Low chromium status has been linked observationally to dyslipidemia and features of metabolic syndrome, although causality and clinical significance remain debated.

Narrative reviews highlight associations between low chromium and metabolic derangements, yet interventional trials show heterogeneous results, suggesting that any effect of depletion is modest and context-dependent.

Anderson RA. Chromium and insulin resistance. Nutr Res Rev. 2000;13(2):267-286.; Asbaghi O et al. Effects of chromium supplementation on glycemic control in patients with type 2 diabetes. Pharmacol Res. 2020;161:105098.

Hypokalemia impairs resting membrane potentials in skeletal muscle and nerves, resulting in generalized weakness, cramps, spasms and fatigue.

Clinical reviews of hypokalemia list weakness, fatigue and muscle cramps as hallmark symptoms even with moderate potassium depletion, especially in the context of diuretic use or gastrointestinal losses.

Castro D, Sharma S. Hypokalemia. StatPearls [Internet]. 2025.; MedlinePlus. Low blood potassium (hypokalemia). 2023.; Healthline. Potassium deficiency (hypokalemia): symptoms. 2022.

Low potassium slows smooth muscle activity in the gut, leading to constipation, and destabilizes cardiac repolarization, increasing risk of palpitations and dangerous arrhythmias in susceptible patients.

Guideline and textbook sources emphasize constipation and arrhythmias as clinically significant sequelae of hypokalemia, especially at lower serum levels or in patients with underlying heart disease.

Cleveland Clinic. Low potassium level (hypokalemia): causes and symptoms. 2023.; Johnson Memorial Health. Low potassium (hypokalemia). 2022.

Chronic low calcium intake impairs bone mineralization and may contribute to lower bone mineral density and increased fracture risk, especially when combined with low vitamin D.

Systematic reviews indicate that increasing calcium intake yields only modest BMD gains and limited fracture risk reduction by itself, but combined calcium and vitamin D supplementation has shown benefits in specific high-risk groups such as postmenopausal women with osteoporosis.

Tai V et al. Calcium intake and bone mineral density: systematic review and meta-analysis. BMJ. 2015;351:h4183.; Liu Y et al. The effect of calcium supplementation in people under 35 on bone mass: a systematic review and meta-analysis. eLife. 2022;11:e79002.; Cong B, Zhang H. Effects of combined calcium and vitamin D supplementation on bone mineral density and fracture risk in postmenopausal women: a systematic review and meta-analysis. BMC Musculoskelet Disord. 2025;26:9089.

Marked hypocalcemia increases neuromuscular excitability, leading to perioral tingling, paresthesias, carpopedal spasms and, in extreme cases, tetany or seizures.

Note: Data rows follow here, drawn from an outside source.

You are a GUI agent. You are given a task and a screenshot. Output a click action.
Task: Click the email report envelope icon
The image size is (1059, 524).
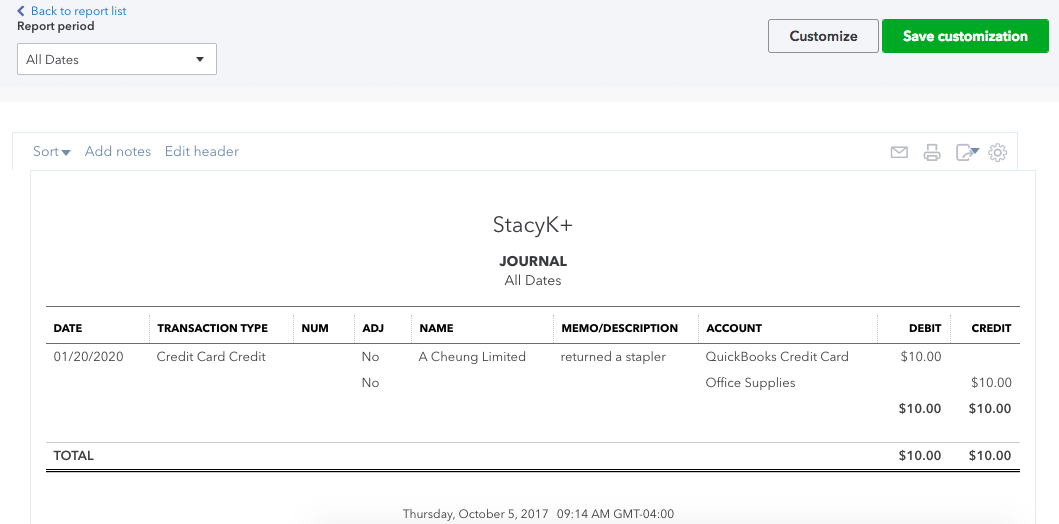click(x=899, y=152)
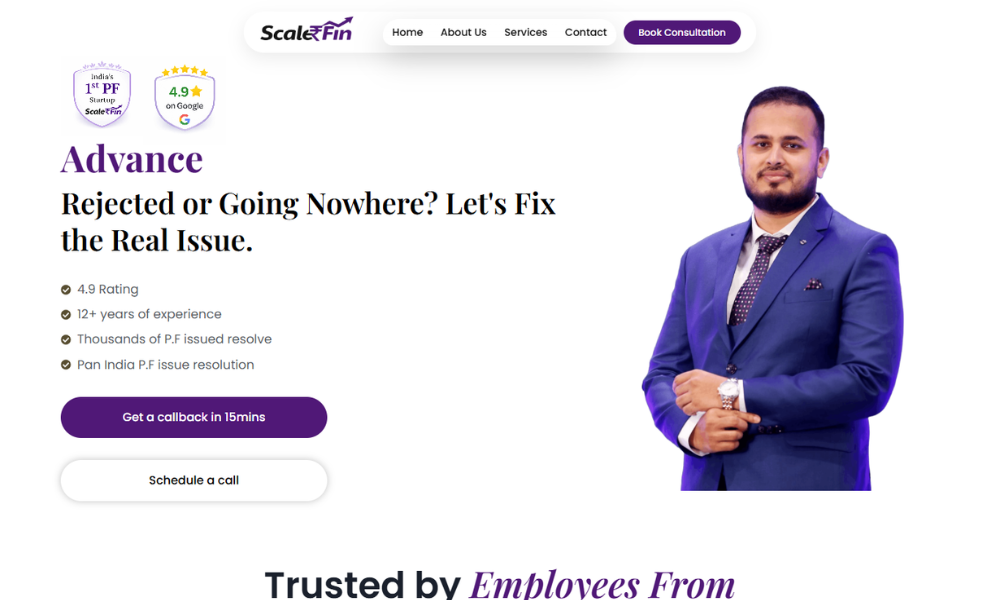The height and width of the screenshot is (600, 1000).
Task: Click the Book Consultation button
Action: tap(682, 33)
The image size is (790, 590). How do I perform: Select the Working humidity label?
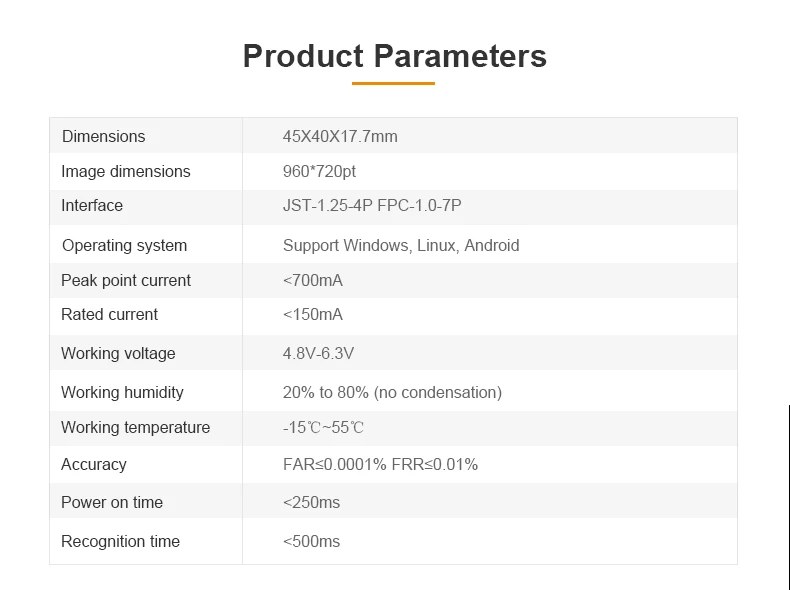point(122,392)
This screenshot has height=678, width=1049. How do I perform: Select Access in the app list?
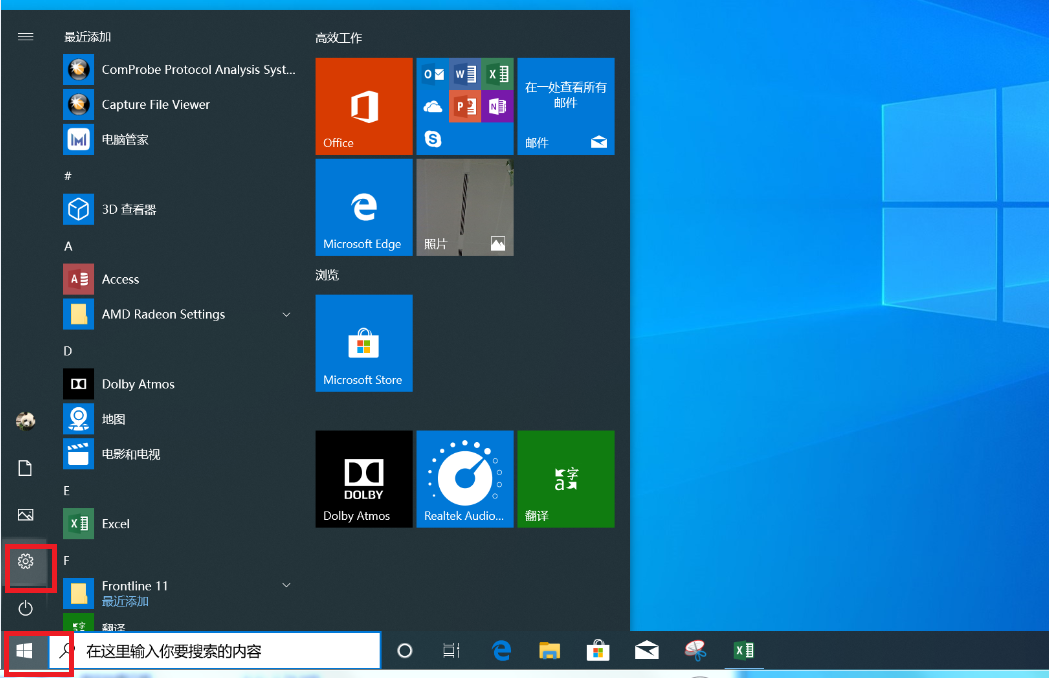click(x=120, y=280)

Clinical endocrinology sources describe neuromuscular irritability as a classic manifestation of severe hypocalcemia due to inadequate intake, malabsorption or drug-induced changes in calcium metabolism.

Bilezikian JP. Hypocalcemia. J Clin Endocrinol Metab. 2018;103(10):3827-3839.; Khan AA et al. Diagnosis and management of hypocalcemia. Endocrinol Metab Clin North Am. 2018;47(4):753-766.

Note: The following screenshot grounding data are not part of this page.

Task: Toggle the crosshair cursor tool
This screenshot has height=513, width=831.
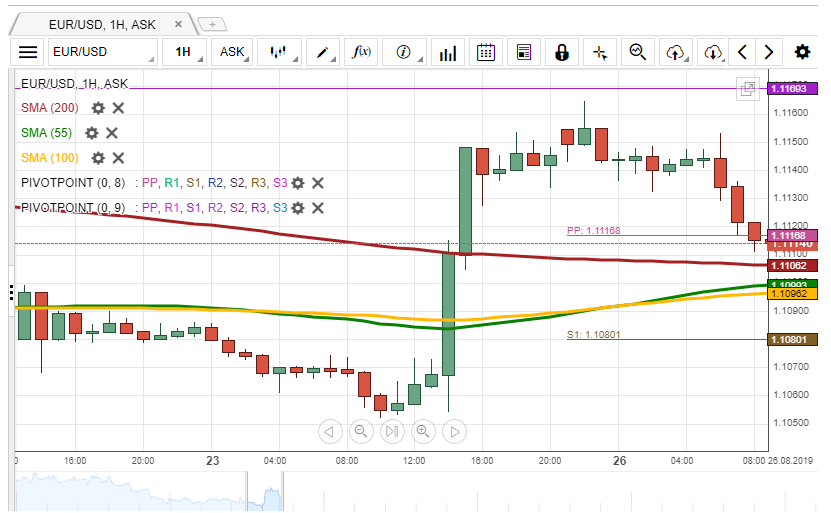Action: coord(600,52)
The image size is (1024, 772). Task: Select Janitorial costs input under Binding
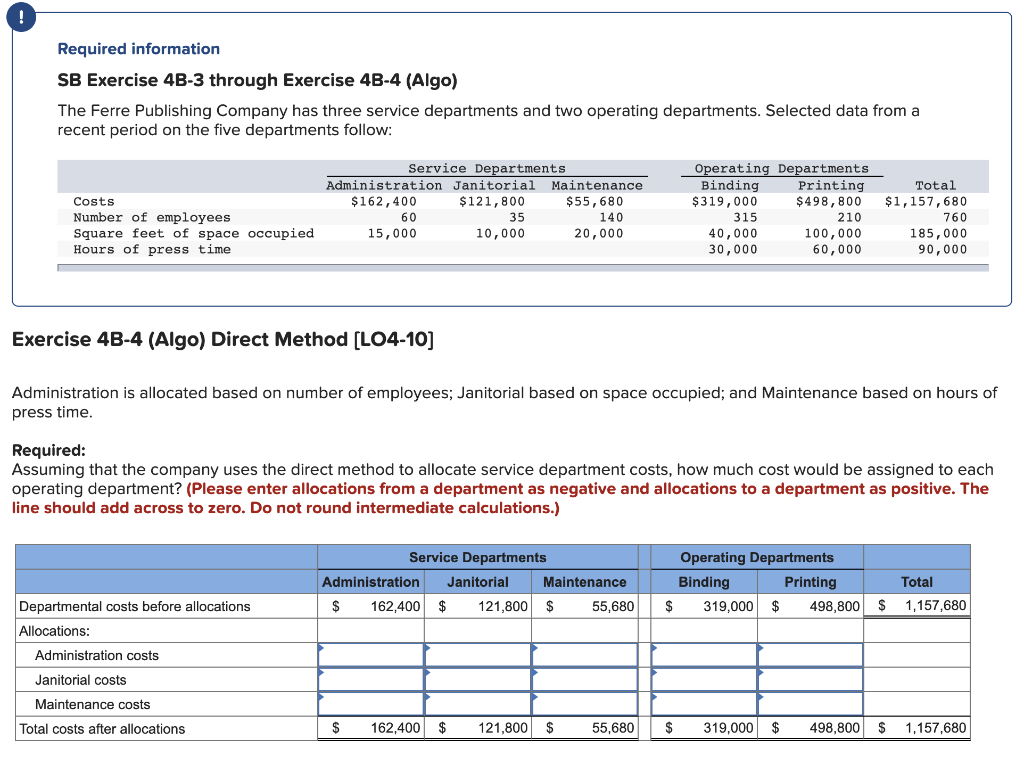tap(703, 680)
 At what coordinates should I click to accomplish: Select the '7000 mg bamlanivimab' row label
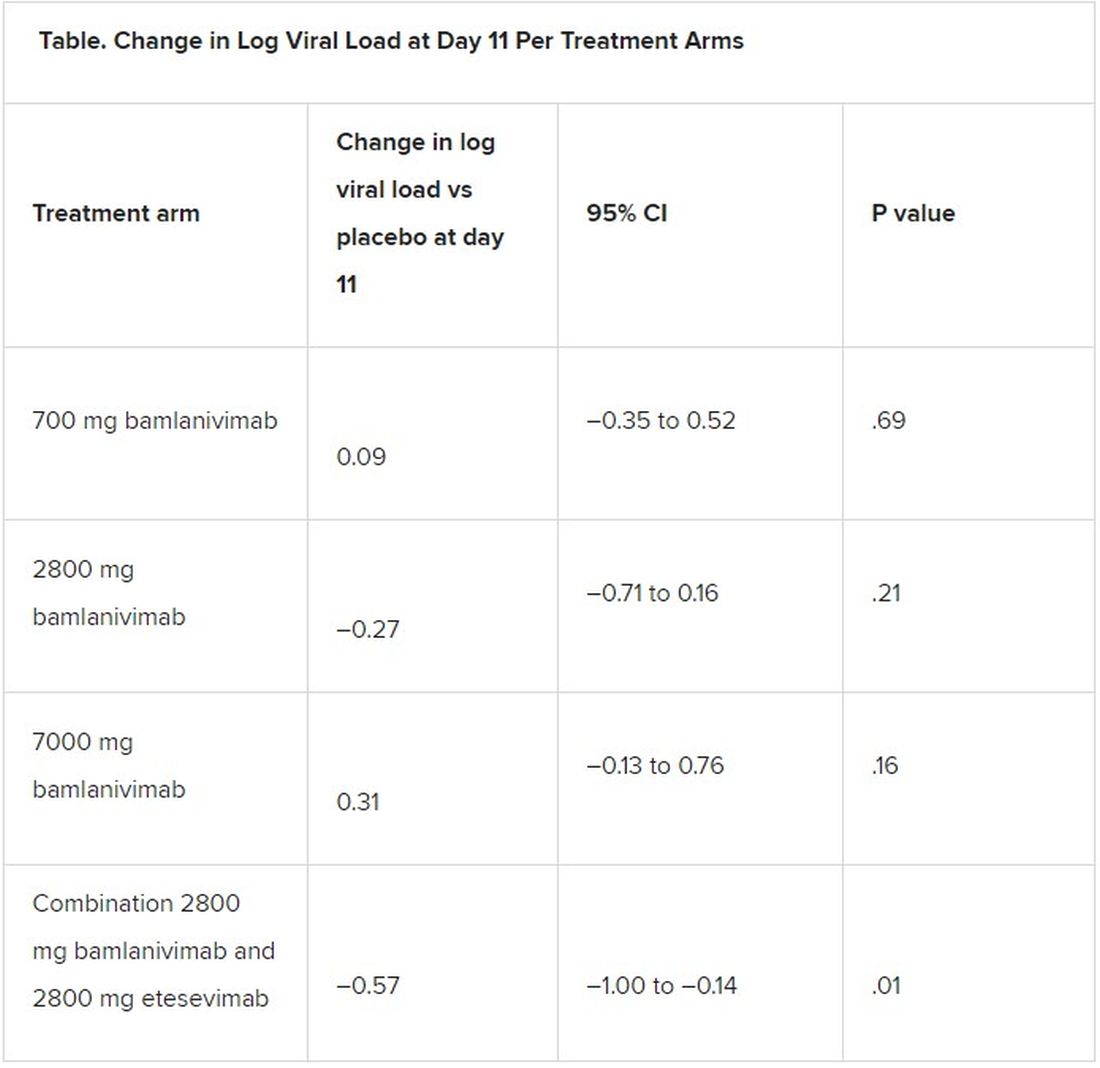point(109,765)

Selenium is required for iodothyronine deiodinases that convert T4 to active T3 and for antioxidant selenoproteins in the thyroid; depletion may impair thyroid hormone activation and increase oxidative stress in thyroid tissue.

Reviews of selenium and thyroid disease underscore selenium’s role in deiodinase and glutathione peroxidase activity and note that low selenium status is associated with autoimmune thyroid disease, although supplementation trials show mixed clinical benefit.

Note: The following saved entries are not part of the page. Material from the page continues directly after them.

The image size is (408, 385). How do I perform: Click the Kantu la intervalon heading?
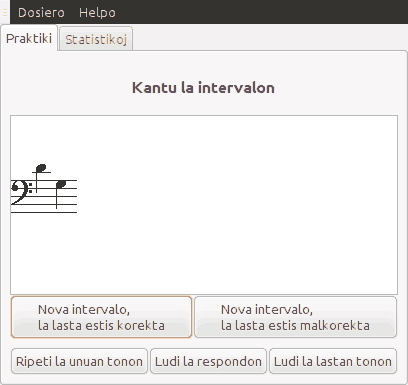[203, 88]
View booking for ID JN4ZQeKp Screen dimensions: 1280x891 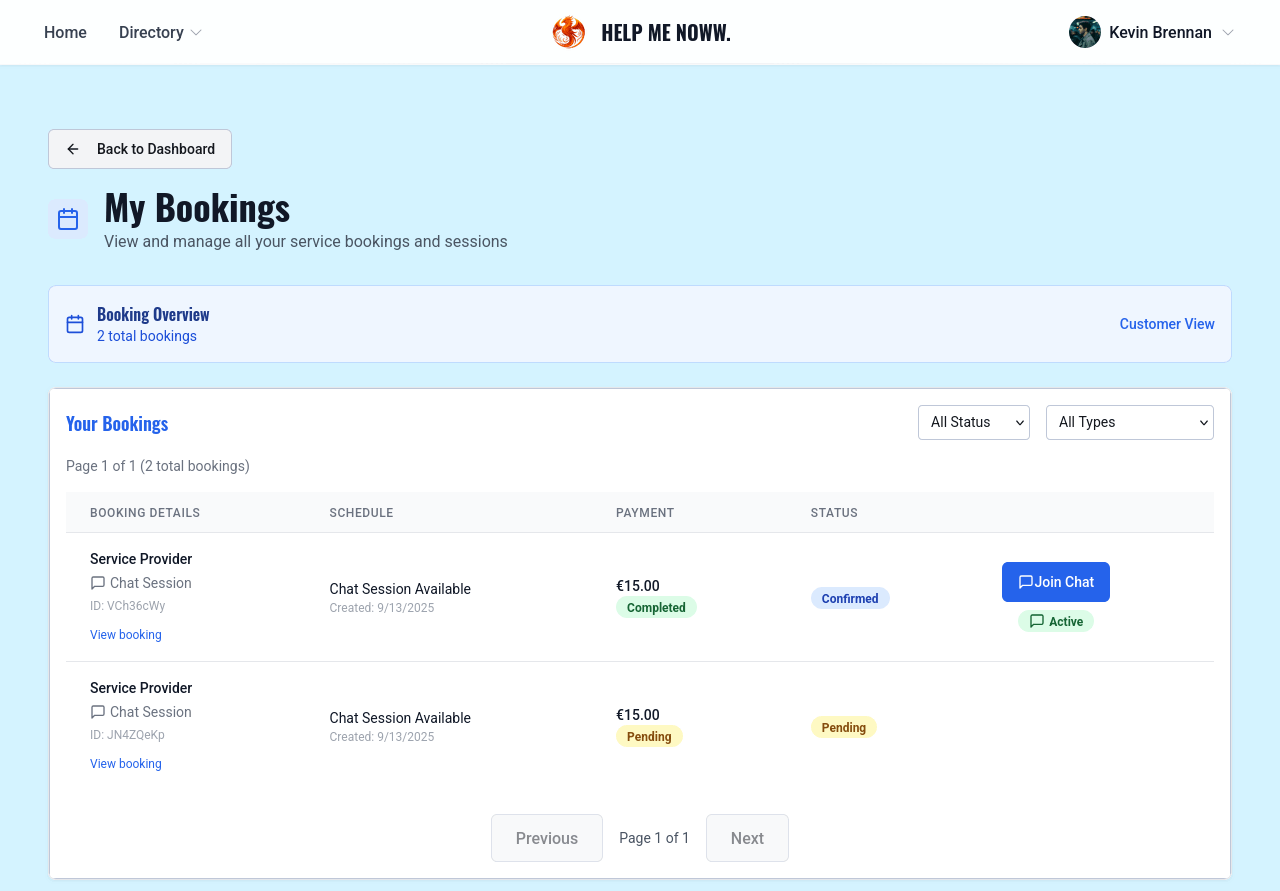[126, 764]
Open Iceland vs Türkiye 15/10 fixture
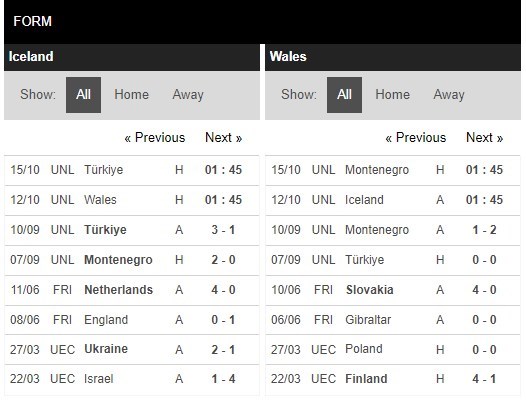Viewport: 526px width, 409px height. tap(132, 170)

Bano I et al. Selenium as a key regulator of thyroid function: a comprehensive review. Nutrients. 2025;17(1):e40358914.; Wang F et al. Selenium and thyroid diseases: from pathophysiology to clinical management. Front Endocrinol (Lausanne). 2023;14:1133000.; Bates JM et al. Effects of selenium deficiency on tissue deiodinase activity. Endocrinology. 2000;141(7):2490-2500.